The rest of the report has some interesting findings and is well worth a read. The Pew Forum is also building up to some large long-term studies being released during 2010 which should provide some great findings on the growth of Islam and Christianity around the world.
Of the 232 countries studied, the Americas show by a wide margin the lowest population percentages – with many countries in South America indicating less than half a percent of the population as Muslim. The United States of America also has a very low proportion of Muslim residents, with less than a percent of the total population adhering to one of the various strands of Islam.
It is a very interesting study, although the projected growth study coming up next year might prove to be even more illuminating. What it certainly highlights is the need for a far greater level of tolerance and understanding about the Muslim faith – and I believe particularly in its relation to the Judeo-Christian traditions.
Collectively Judaism, Christianity and Islam make up for well over half of the world’s population. A truly staggering amount of influence when you consider that these three religions can all trace themselves back to a common source.
Further education about the Muslim faith needs to be implemented, particularly throughout ‘Western’ society, and hopefully this latest in-depth study will go some way to promoting such initiatives. Islam truly is one of the greatest influences on global human society, second only to Christianity with which it actually shares a lot of teachings.
The commonality of these two religions needs to be focused upon so that a sense of understanding and community can be developed where now there stands quite a lot of mistrust and misunderstanding.
It also goes quite a far way in showing that a lot of the media rhetoric surrounding the ‘loss of faith’ is strongly localised to areas of Western Europe. For quite a few years now there has been a lot of talk about the waning influence of religion on our daily lives, with many people even quite vehemently talking about the evils of organised religion and how thankful they are that such influence is dissipating.
Although many questionable things have been done in the name of religion, the same is also true – if not even more so – of all secular ideologies and we cannot just focus on the negative aspects without also seeing the great benefit that religion has provided humanity throughout our history.

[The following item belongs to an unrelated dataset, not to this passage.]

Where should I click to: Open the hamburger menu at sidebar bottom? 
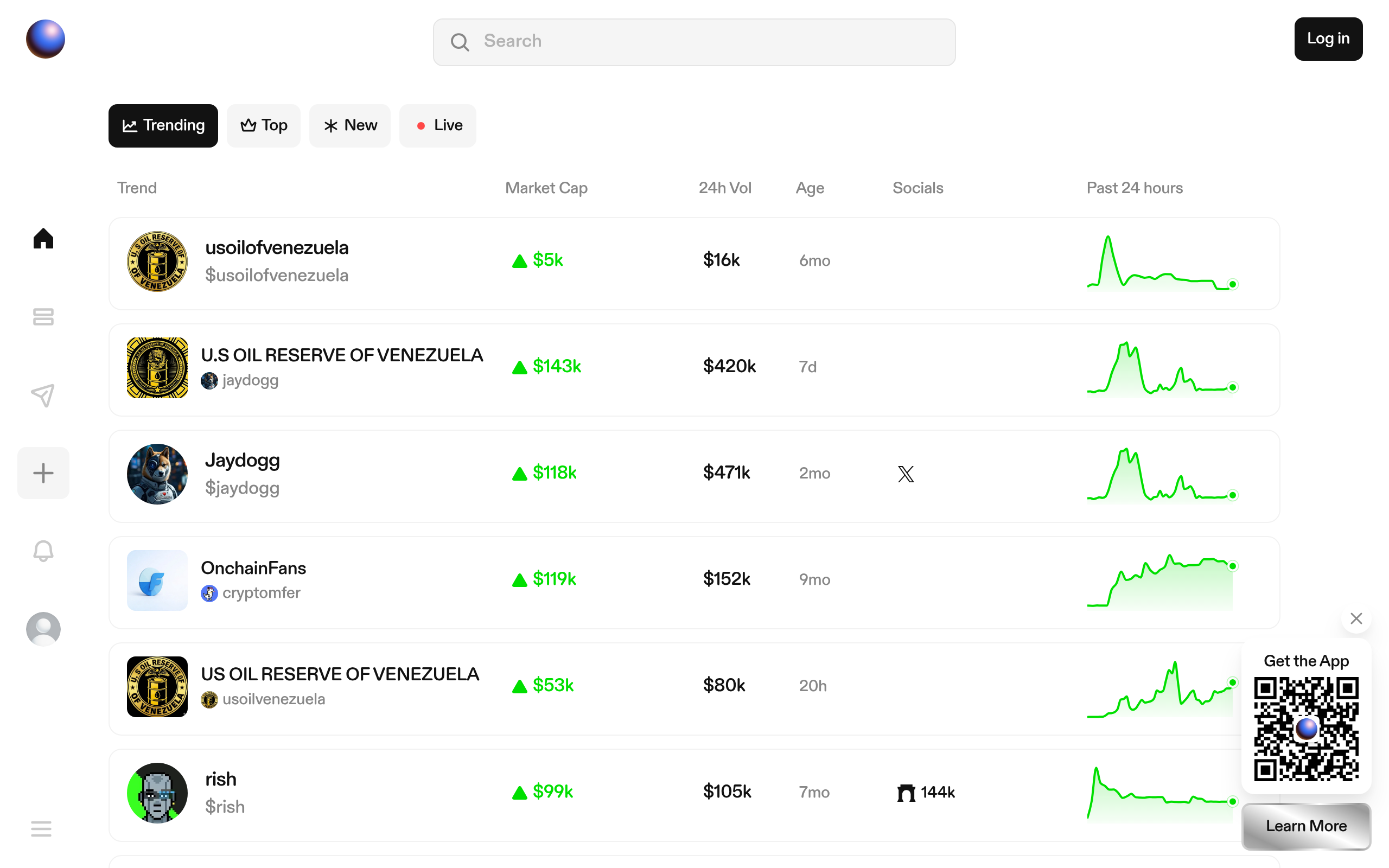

What we certainly can’t say anymore is that the world is ‘turning away’ from religion, because from the indications of study such as this and many others it certainly seems that religion has as much influence on global communities as it always has – if not even more so.
We must seek to promote the great benefit that can come from all spiritual paths, for they can truly speak to a part of us that seeks connection to something transcendent of ourselves. This sense of something of higher significance – whatever form it may take – often allows us to find a deeper understanding of universal morality and social altruism, even though in some instances it can become politicised and used to segregate and demonise.

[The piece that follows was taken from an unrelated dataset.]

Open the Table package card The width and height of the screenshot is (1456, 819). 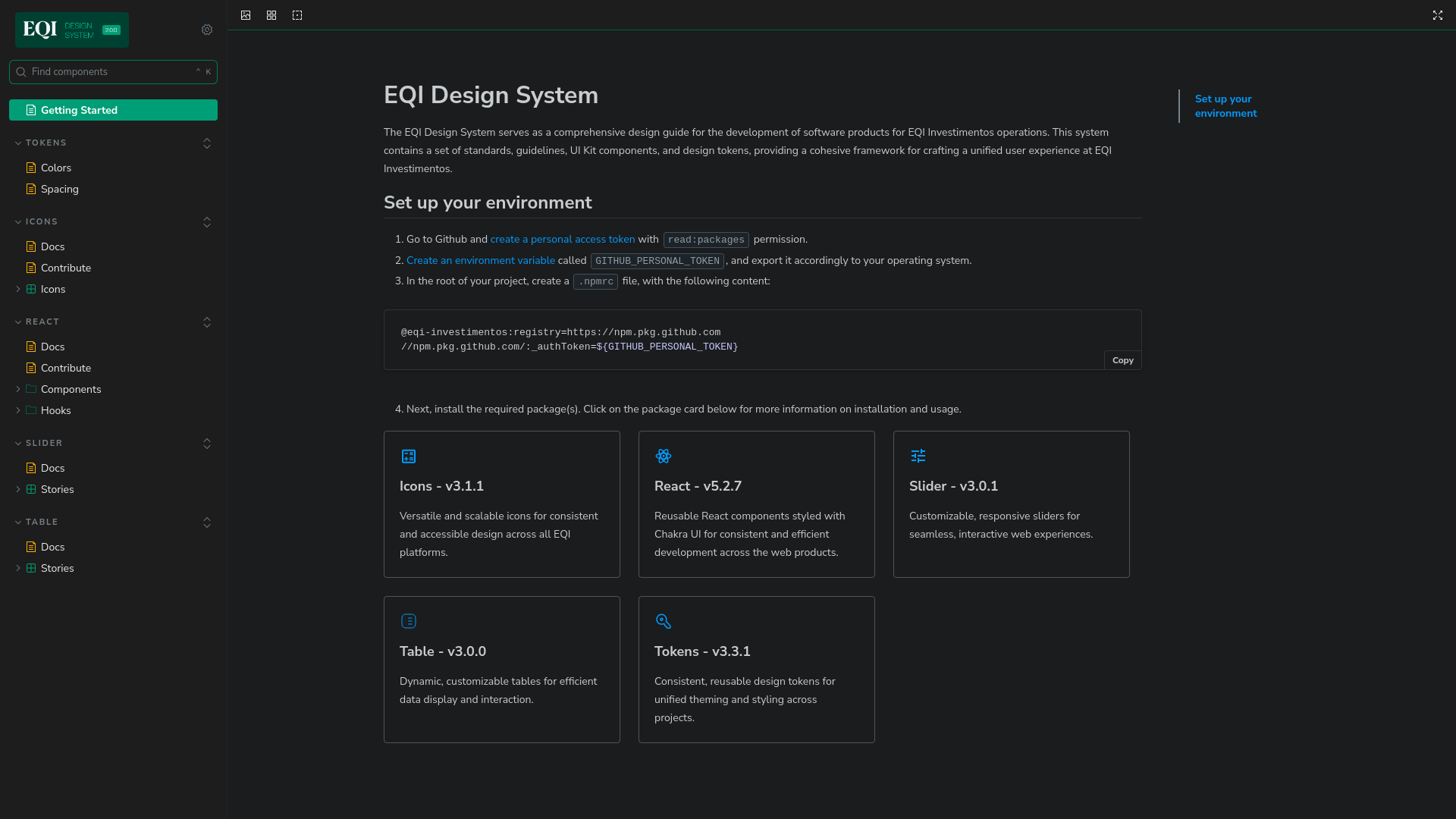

By focusing on the benefits of a spiritual path, a greater sense of commonality can be created amongst all people around the world that will become increasingly necessary during any upcoming periods of environmental, economic or political upheaval.

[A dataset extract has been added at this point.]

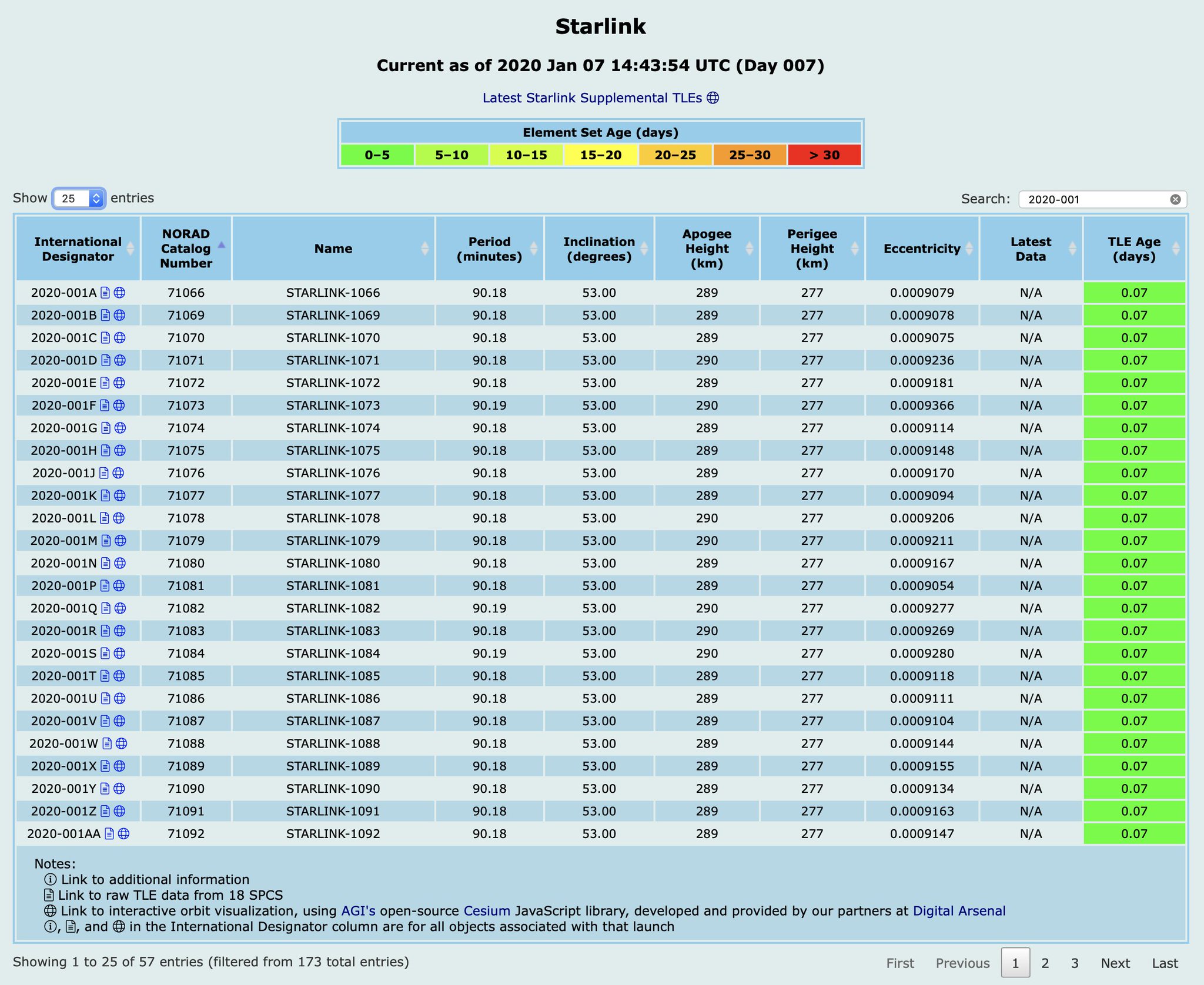
Task: Click globe icon beside Supplemental TLEs link
Action: (713, 98)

It will also be fascinating to see how religions of all kinds grow with the technological explosion that is increasing exponentially, and I’m definitely going to be keeping an eye out for anything to report on this matter.
I believe that the way in which technology and religion can interface will bring us some of the most interesting and unexpected applications of new technology in many different areas of our lives. Human spirituality runs through all aspects of our varied global society, and we must never forget this as we forge headlong into an unknown future.